WCSH (channel 6) is a television station in Portland, Maine, United States, affiliated with NBC and owned by Tegna Inc. The station's studios are located on Congress Square in Downtown Portland, and its transmitter is located on Winn Mountain in Sebago. Together with WLBZ (channel 2) in Bangor, which simulcasts most of WCSH's local newscasts, it is known as News Center Maine.

WCSH is the oldest operating television station in Portland, signing on in December 1953. It was an outgrowth of WCSH radio, one of NBC's charter affiliates when it was constituted as a radio network in 1926, and broadcast from its namesake, the Congress Square Hotel in downtown Portland, for nearly 25 years. Founded by the Rines family and sold to Tegna predecessor Gannett Company in 1997, it has generally been the highest-rated station in TV news in the market since the mid-1980s.

History

Establishment
When the Federal Communications Commission (FCC) lifted its four-year freeze on television station applications in April 1952, four bids had already been received to start new stations in Portland, which was allocated two commercial very high frequency (VHF) channels and a third on the new ultra high frequency (UHF) band. One of these came from the Congress Square Hotel Company, owner of Portland radio station WCSH (970 AM), which had filed for channel 11 in 1948 but amended its application when only VHF channels 6 and 13 were assigned. In October 1952, the FCC ordered comparative hearings to decide who should be given construction permits for channels 6 and 13. Two groups sought each channel; Congress Square's application was rivaled by one from the Oliver Broadcasting Company, which owned station WPOR.

The third VHF channel in southern Maine was channel 8 at Poland Spring, and activity around this channel would proceed to unblock channel 6 in Portland. The FCC granted a permit in early July 1953 to Mount Washington Television, a group headed by former Maine governor Horace A. Hildreth containing principals from Oliver as shareholders. Oliver withdrew its application on July 30, 1953, and the FCC immediately awarded the hotel company a permit for channel 6, WCSH-TV. This was the second construction permit for a Portland TV station, with WPMT (channel 53) already being built.
== == ==
◆ Parts of the exercise ◆
1. In the records, begin at the line that has "What do you see at coordinates (43, 60)" and stop after the line that has "Describe the element at coordinates (283, 117)". Print those lines word for word.
2. Continue the text about the WCSH television station from where it stops.

Element and text position data:
== == ==
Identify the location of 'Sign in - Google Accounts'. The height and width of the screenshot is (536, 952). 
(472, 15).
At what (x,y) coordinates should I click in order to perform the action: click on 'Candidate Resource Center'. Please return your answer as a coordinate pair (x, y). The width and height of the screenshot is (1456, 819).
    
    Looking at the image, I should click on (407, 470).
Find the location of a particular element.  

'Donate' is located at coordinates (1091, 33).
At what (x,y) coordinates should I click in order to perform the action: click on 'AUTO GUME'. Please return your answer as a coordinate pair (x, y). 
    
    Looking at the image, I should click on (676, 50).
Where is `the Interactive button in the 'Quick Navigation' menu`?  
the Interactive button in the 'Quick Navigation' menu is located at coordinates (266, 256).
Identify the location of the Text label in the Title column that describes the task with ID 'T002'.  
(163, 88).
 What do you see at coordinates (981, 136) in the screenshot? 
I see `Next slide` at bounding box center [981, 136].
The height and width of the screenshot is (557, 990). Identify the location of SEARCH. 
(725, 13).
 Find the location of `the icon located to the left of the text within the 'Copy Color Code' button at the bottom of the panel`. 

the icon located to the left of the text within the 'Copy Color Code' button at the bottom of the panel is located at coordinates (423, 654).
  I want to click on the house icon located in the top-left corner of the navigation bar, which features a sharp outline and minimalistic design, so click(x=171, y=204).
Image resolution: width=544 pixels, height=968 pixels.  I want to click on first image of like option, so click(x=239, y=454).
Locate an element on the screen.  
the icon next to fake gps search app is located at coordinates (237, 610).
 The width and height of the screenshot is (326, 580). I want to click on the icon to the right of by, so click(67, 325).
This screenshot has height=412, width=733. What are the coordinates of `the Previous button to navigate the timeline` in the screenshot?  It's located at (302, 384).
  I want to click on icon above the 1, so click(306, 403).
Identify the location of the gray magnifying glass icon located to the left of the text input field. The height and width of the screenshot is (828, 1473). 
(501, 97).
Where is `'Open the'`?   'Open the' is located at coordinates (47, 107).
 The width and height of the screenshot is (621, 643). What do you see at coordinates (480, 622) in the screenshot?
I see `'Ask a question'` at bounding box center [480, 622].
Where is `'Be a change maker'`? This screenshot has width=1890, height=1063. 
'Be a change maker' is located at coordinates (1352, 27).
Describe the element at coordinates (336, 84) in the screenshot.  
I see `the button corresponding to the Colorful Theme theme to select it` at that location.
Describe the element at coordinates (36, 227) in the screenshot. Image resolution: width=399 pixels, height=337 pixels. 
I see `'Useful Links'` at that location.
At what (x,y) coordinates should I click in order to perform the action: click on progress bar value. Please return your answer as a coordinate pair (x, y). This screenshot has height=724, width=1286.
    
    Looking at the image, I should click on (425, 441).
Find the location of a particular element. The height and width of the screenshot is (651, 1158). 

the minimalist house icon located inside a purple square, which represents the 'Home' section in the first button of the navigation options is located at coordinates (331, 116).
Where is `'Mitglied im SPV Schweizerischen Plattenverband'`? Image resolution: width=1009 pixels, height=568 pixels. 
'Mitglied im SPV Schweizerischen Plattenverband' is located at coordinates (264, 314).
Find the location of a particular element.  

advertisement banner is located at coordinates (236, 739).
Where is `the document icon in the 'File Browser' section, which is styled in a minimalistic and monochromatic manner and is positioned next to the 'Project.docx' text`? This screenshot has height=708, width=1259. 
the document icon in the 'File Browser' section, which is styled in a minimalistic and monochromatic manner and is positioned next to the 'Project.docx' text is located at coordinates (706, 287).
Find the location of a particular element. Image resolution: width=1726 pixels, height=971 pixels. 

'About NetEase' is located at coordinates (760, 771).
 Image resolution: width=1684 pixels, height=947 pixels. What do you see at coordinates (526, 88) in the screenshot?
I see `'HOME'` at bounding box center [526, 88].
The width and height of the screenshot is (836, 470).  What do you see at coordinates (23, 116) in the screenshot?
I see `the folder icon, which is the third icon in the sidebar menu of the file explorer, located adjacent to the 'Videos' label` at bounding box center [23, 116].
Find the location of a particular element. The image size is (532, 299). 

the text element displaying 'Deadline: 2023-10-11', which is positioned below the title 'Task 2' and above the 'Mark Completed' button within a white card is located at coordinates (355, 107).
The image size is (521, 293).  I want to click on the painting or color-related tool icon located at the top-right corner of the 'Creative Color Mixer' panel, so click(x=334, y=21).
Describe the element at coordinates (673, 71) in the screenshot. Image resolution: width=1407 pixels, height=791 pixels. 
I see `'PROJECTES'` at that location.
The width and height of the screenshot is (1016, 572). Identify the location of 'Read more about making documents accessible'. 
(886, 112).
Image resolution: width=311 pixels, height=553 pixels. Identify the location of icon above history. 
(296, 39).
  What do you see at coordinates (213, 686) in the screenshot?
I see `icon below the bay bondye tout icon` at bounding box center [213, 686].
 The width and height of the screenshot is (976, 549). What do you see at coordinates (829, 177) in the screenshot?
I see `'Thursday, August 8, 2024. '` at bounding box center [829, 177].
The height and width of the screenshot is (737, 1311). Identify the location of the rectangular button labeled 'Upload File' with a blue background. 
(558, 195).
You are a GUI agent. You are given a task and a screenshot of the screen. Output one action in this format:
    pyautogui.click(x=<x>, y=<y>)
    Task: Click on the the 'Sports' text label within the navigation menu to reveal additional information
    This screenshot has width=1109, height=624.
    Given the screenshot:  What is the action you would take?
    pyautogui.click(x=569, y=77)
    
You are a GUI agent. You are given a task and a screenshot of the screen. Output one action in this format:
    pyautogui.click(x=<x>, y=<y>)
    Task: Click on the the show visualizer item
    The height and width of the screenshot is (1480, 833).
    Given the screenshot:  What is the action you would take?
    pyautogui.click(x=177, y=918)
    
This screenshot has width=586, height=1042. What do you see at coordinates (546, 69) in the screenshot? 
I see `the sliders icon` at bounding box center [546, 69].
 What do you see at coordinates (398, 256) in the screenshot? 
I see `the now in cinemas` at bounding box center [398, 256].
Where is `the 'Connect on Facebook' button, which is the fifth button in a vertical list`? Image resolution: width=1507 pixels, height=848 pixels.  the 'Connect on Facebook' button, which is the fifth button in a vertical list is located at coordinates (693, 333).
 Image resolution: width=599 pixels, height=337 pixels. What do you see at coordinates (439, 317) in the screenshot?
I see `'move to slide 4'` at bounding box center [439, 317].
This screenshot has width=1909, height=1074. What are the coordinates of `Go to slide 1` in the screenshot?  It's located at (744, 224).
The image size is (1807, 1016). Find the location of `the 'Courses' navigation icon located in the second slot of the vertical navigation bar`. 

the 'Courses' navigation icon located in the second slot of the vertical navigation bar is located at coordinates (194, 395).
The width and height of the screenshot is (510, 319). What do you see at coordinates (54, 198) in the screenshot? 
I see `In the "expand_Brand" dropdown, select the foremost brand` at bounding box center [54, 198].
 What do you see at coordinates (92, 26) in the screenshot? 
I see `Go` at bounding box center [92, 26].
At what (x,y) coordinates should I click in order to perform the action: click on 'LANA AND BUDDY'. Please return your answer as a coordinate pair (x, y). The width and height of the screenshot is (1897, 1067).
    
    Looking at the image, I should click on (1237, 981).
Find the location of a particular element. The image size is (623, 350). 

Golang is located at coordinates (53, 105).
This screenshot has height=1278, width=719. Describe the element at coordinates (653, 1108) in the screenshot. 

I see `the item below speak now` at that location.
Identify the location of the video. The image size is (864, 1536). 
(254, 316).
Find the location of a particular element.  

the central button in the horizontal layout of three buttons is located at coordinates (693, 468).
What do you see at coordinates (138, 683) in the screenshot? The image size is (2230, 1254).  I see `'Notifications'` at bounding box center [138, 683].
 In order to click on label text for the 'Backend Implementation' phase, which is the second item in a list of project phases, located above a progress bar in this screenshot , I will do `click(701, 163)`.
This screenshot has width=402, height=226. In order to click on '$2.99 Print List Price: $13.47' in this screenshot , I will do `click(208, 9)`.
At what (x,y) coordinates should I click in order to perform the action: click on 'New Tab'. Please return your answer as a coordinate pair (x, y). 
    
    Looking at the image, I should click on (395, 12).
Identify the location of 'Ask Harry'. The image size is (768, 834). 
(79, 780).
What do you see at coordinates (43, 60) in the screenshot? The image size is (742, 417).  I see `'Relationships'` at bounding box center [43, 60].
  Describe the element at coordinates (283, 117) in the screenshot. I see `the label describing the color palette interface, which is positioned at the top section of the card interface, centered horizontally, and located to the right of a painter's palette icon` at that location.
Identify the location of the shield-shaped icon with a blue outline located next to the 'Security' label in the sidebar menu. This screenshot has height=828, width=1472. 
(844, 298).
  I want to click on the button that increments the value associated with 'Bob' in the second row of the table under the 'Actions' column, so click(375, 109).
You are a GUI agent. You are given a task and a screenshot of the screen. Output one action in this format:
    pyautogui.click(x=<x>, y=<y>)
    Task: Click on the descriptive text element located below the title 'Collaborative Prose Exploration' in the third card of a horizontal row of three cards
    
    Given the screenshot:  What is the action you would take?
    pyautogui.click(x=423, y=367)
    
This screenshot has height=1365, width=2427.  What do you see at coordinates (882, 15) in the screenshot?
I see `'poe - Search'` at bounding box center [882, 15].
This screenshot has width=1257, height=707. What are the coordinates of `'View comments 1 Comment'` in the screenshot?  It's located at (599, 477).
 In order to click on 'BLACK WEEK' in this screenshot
== == ==
◆ Written responses ◆
1.
What do you see at coordinates (43, 60) in the screenshot? The image size is (742, 417).  I see `'Relationships'` at bounding box center [43, 60].
  Describe the element at coordinates (283, 117) in the screenshot. I see `the label describing the color palette interface, which is positioned at the top section of the card interface, centered horizontally, and located to the right of a painter's palette icon` at that location.

2.
Because WCSH had conditionally purchased television equipment 18 months prior, it was assured delivery of equipment to put channel 6 on the air by the end of 1953. It announced its intention to be Portland's NBC affiliate, matching WCSH radio—which had carried NBC's very first program when the radio network began in November 1926 and previously had been part of the WEAF chain that preceded it. The transmitting facility would be erected in Falmouth, while WCSH's quarters in the Congress Square Hotel were extensively refitted to house the television station: a large radio studio was converted for television use, and a new studio was created out of a former storage room to house a kitchen for cooking shows.

The first test pattern was sent out on November 29, and on December 20, 1953, WCSH-TV began broadcasting. The station's broadcasting activity steadily increased in its early years, with such local shows as the home decorating program Your Home and You; Youth Cavalcade; the noontime women's program Living Down East; The Dave Astor Show, a teen dance program; and early and late evening newscasts. By January 1955, it was broadcasting 18 hours a day and had become a secondary affiliate of the DuMont Television Network in its final years of operation after WPMT closed the month before. The Rines family, which had founded WCSH radio and television and owned the Maine Broadcasting System with radio stations WRDO in Augusta and WLBZ in Bangor, expanded its TV holdings north in 1958 when it bought WTWO, an independent station in Bangor owned by Murray Carpenter, and made it into an NBC affiliate as WLBZ-TV.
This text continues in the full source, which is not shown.